Combined resistance of plates made of different materials

[cuallito]

Homework Statement

This problem propped in my head yesterday related to a project I'm working on (not homework, I'm not in school, but I thought this was the best place for it) and I just can't figure out how to crack it! If we have a large plate made up of nxn smaller plates, what is the resistance of the whole plate? For simplicity, let's say each sub-plate is either a perfect conductor, regulator conductor (resistivity=1 in some units), or a perfect insulator.

Would it be possible to write a closed form solution so that if we knew the arrangement of the smaller plates, we can calculate the total resistance of the larger plate?

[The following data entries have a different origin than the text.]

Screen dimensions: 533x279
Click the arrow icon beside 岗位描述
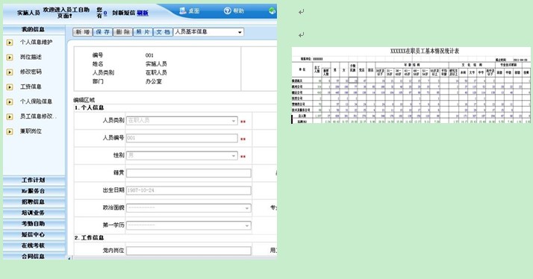(x=10, y=57)
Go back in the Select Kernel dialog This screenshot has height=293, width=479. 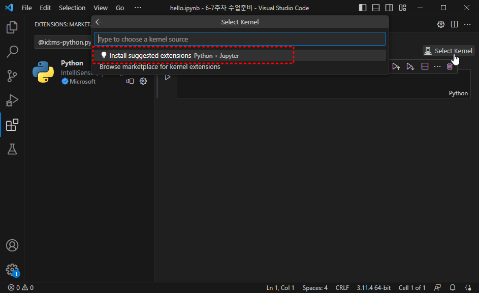(x=98, y=22)
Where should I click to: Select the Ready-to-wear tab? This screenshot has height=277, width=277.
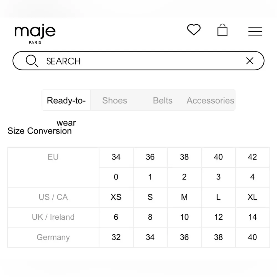tap(66, 100)
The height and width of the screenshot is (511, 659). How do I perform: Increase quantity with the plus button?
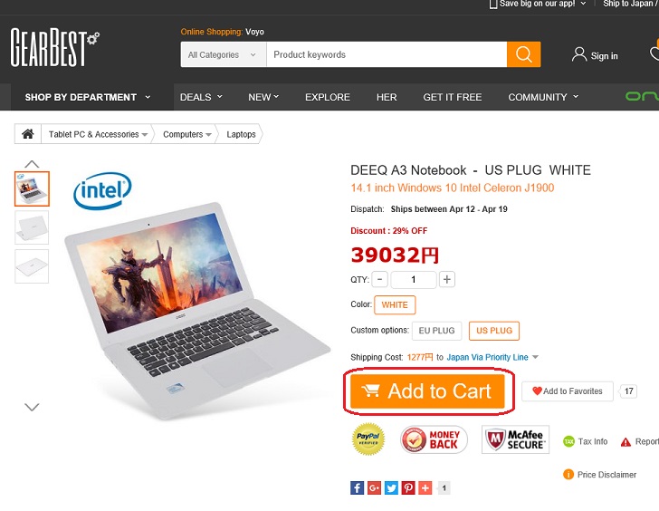447,279
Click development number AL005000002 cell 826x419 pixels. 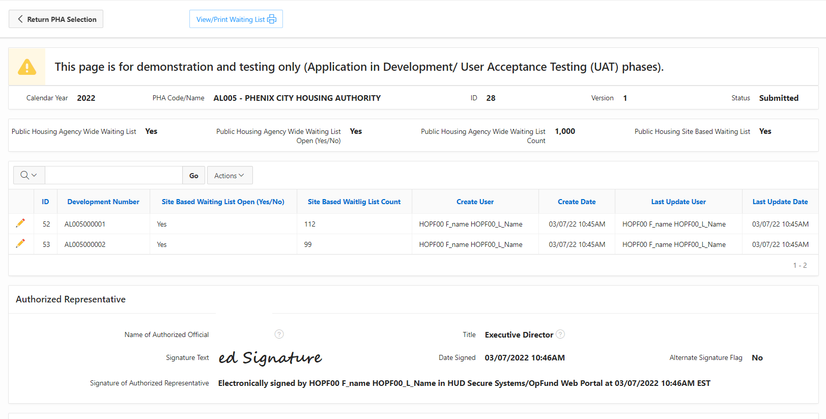tap(85, 244)
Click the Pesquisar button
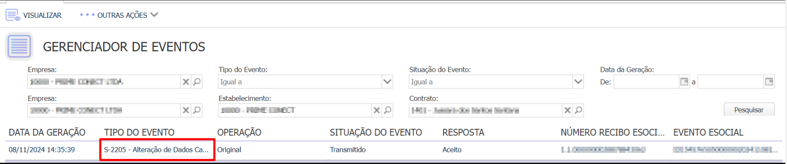This screenshot has width=787, height=164. pyautogui.click(x=749, y=110)
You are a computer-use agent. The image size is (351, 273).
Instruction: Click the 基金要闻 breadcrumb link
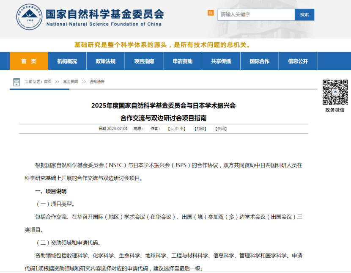pos(70,82)
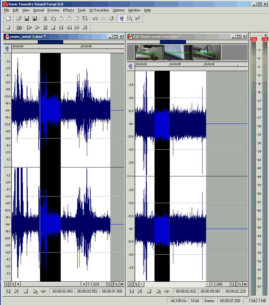Click horizontal scrollbar of zoom_noise 2.wav window

tap(51, 284)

What I'd like to have is a formula, that given an arbitrary matrix rho representing the arrangement of the sub-plates, it gives me the top-to-bottom resistance of the whole plate.

$$
\rho=
\begin{pmatrix}
0 & 1 & \infty & 1 & 1 \\
\infty & 1 & 0 & 0 & 0 \\
0 & 0 & 1 & \infty & \infty \\
\infty & 1 & 0 & 1 & \infty \\
1 & 0 & \infty & \infty & \infty
\end{pmatrix}
\longrightarrow
\Omega\ ?
$$

2. Homework Equations

Kind of lost on where to start, but maybe differential forms of maxwell's equations?

The Attempt at a Solution

I can figure out some simple cases:

If it's all one material, the resistance would just be the height (top to bottom) times the resistivity of the material.

Likewise, if we limit ourselves to horizontal "stripes" of different materials, the total resistance would just be the height of the first stripe times the resistivity of its material, plus the height of the second times it's reistivity, etc.

Finally if we had a big plate that was one sub-plate high vertically by n plates horizontally, it seems like it'd reduce to a parallel resistors problem? But I'm not sure...

It seems that for more complicated configurations, you'd almost have to find the path of least resistance in each case?

 

[Simon Bridge]

It does sort of depend on the exact arrangement of the connecting wires and the scale, even assuming ideal materials.
I guess you could model the sheet as if each plate were connected by thin wires to the ones adjacent (how do you handle connection through the corners?) ... the equivalent circuit would be a grid. But I very much doubt there is a simple equation for real world situations.

 

[Nidum]

But I very much doubt there is a simple equation for real world situations.

If this was a real world problem to be solved I would either write a simple computer program or find some existing software that could be made use of .

 

[Simon Bridge]

Some solutions are probably quite straight forward though ... like if there is a path of zero resistance through the plate then the resistance will be zero.
You could simplify the situation by looking at the patter of resistivity 0 plates ... those just short out every path they attach to.
i.e. the resistance of the example array is zero if we interpret it as left-to-right, and "1" read top to bottom.

 

[cuallito]

OK, I've been trying to compute this numerically in Mathematica. Please check if I'm doing it right; I somehow got thru two semesters of E&M in college, but not really much of it stuck :)

Reference I'm using: http://web.mit.edu/6.013_book/www/chapter7/7.2.html

I'm starting with equation (3) for the voltage/potential in a material with varying conductance:
$$
\nabla\ \cdot\ \sigma \nabla \Phi\ = 0
$$

Once I get the solution for Φ, I just use $$J = \sigma \nabla \Phi$$ to get the current density.

Then I just integrate along one of the edges of the platter to find the total current:

$$
I = \int_{edge} J dx
$$

And finally find the "effective" resistance with R=I/V...

How does that sound?